Push Application Logs to Elasticsearch and Kibana

push-logs-to-elk
In my previous articles I have covered in detail about what is ELK stack (Elasticsearch, Kibana and Logstash) along with installation steps. In this post we will specifically cover how to automatically push your application logs to ELK. If you are using centralized logging for your different applications then its important to forward application logs to a centralized log aggregation server in our case its ELK stack. The task of forwarding logs to Elasticsearch either via logstash or directly to Elasticsearch is done by an agent. The task of that agent will be to just forward the logs to pre-defined destination which is configured in the agent itself. So, lets go ahead and see how to do this interesting thing. P.S.: We will be using all open source versions of software (This note is for all my posts :))

Architecture

Before jumping on the architecture lets first understand different components involved in the architecture.
  1. Server
    • This is a physical instance where application or service is hosted.
  2. Application
    • This is the service which is hosted on the server.
  3. Filebeat
    • Filebeat is a lightweight agent for forwarding and centralizing log data. Installed as an agent on your servers, Filebeat monitors the log files or locations that you specify, collects log events, and forwards them either to Elasticsearch or Logstash for indexing.
    • When you start Filebeat, it starts one or more inputs that look in the locations you’ve specified for log data. For each log that Filebeat locates, Filebeat starts a harvester. Each harvester reads a single log for new content and sends the new log data to libbeat, which aggregates the events and sends the aggregated data to the output that you’ve configured for Filebeat.
  4. Logstash
    • Logstash is an open source data collection engine with real-time pipelining capabilities. Logstash can dynamically unify data from different sources and normalize the data into destinations of your choice. Cleanse and democratize all your data for diverse advanced downstream analytics and visualization use cases.
  5. Elasticsearch
    • Elasticsearch is the distributed search and analytics engine. Elasticsearch is the component from ELK stack which does indexing, search, and analysis part.Elasticsearch provides near real-time search and analytics for all types of data.
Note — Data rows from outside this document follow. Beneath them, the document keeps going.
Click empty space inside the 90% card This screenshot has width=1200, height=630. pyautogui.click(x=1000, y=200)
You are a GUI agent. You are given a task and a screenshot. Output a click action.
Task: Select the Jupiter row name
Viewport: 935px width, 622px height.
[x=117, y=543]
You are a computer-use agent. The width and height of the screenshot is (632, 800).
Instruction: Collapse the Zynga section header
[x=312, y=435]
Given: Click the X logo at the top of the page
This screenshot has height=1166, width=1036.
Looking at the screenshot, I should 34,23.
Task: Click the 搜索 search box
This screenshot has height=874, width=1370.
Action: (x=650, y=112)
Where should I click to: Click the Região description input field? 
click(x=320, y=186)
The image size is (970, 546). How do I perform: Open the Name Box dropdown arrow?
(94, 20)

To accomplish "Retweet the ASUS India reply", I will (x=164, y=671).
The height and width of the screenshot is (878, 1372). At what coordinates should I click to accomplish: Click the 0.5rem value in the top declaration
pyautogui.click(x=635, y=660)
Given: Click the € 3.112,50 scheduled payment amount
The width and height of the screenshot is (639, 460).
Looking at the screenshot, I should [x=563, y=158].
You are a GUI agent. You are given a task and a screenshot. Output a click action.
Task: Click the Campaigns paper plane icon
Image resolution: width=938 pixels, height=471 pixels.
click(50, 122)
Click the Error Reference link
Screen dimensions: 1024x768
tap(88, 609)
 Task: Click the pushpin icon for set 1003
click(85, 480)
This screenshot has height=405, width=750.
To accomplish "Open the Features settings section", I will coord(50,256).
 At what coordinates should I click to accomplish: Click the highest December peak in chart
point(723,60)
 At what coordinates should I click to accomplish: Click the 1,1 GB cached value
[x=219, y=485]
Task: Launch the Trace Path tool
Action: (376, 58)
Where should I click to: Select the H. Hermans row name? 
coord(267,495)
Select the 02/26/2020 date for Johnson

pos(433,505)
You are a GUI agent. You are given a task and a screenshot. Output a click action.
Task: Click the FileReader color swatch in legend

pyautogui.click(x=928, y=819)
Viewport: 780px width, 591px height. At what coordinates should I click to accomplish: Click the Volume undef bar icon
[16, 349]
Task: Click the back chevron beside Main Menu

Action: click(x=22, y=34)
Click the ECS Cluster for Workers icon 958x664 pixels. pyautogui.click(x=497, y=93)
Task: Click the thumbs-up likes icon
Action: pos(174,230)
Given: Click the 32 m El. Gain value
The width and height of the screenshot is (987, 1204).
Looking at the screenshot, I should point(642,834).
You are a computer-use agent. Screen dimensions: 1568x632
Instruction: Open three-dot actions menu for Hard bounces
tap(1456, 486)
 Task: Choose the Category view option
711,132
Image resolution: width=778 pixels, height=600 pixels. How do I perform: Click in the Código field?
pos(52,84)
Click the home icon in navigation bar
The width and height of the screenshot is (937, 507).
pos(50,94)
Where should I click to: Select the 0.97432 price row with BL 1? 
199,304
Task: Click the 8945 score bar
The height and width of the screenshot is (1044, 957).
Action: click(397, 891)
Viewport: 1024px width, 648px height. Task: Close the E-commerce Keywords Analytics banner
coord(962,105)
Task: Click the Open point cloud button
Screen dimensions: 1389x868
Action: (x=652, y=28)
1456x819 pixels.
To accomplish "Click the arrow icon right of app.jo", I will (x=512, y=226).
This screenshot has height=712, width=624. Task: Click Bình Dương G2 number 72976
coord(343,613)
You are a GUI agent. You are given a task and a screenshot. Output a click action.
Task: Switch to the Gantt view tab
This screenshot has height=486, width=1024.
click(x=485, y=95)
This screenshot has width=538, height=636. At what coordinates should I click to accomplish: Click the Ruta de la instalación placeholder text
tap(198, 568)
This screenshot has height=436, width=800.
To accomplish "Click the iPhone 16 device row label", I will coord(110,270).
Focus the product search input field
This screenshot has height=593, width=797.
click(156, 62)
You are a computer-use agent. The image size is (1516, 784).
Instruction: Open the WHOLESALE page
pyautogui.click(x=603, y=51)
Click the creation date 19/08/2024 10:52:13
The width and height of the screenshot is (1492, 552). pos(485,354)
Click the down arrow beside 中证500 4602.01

Whether you have structured or unstructured text, numerical data, or geospatial data, Elasticsearch can efficiently store and index it in a way that supports fast searches.
  6. Kibana
    • Kibana is An open-source analytics and visualization platform. Use Kibana to explore your Elasticsearch data, and then build beautiful visualizations and dashboards.Using Kibana you can manage your security settings, assign user roles, take snapshots, roll up your data, and more all from the convenience of a Kibana UI.
To give you an idea about different components involved in here, I will try to explain those through below high level architecture of the solution. There are 2 approaches here. We will discuss both the approaches. First approach: Forward Logs using Filebeat to Logstash and Logstash pushes it to Elasticsearch. logs-to-elk-filebeat-logstash As you can see in above architecture, Filebeat agent needs to be up and running on the application server instance. Filebeat continuously monitors application logs (paths configured in Agent) and pushes any new changes to Logstash. Logstash should be up and running in a separate server instance whose task is to read logs sent by Filebeat, process it and finally index logs to Elasticsearch. Once logs are indexed in Elasticsearch those will be automatically available to view in Kibana Dashboard. Second Approach: Forward logs using Filebeat directly to Elasticsearch skipping Logstash log-forward-elk-without-logstash So, this is another approach where Filebeat forwards logs directly to Elasticsearch skipping Logstash. But this approach does not provide a way to process and format your logs as per your need which can be done using Logstash component.

How it Works

Filebeat consists of two main components: inputs and harvesters. These components work together to tail files and send event data to the output that you specify.

What is a harvester?

A harvester is responsible for reading the content of a single file. The harvester reads each file, line by line, and sends the content to the output. One harvester is started for each file. The harvester is responsible for opening and closing the file, which means that the file descriptor remains open while the harvester is running. If a file is removed or renamed while it’s being harvested, Filebeat continues to read the file.

What is an input?

An input is responsible for managing the harvesters and finding all sources to read from. If the input type is log, the input finds all files on the drive that match the defined glob paths and starts a harvester for each file. Each input runs in its own Go routine. The following example configures Filebeat to harvest lines from all log files that match the specified glob patterns:
filebeat.inputs:
- type: log
  paths:
    - /var/log/*.log
    - /var/path2/*.log

How does Filebeat keep the state of files?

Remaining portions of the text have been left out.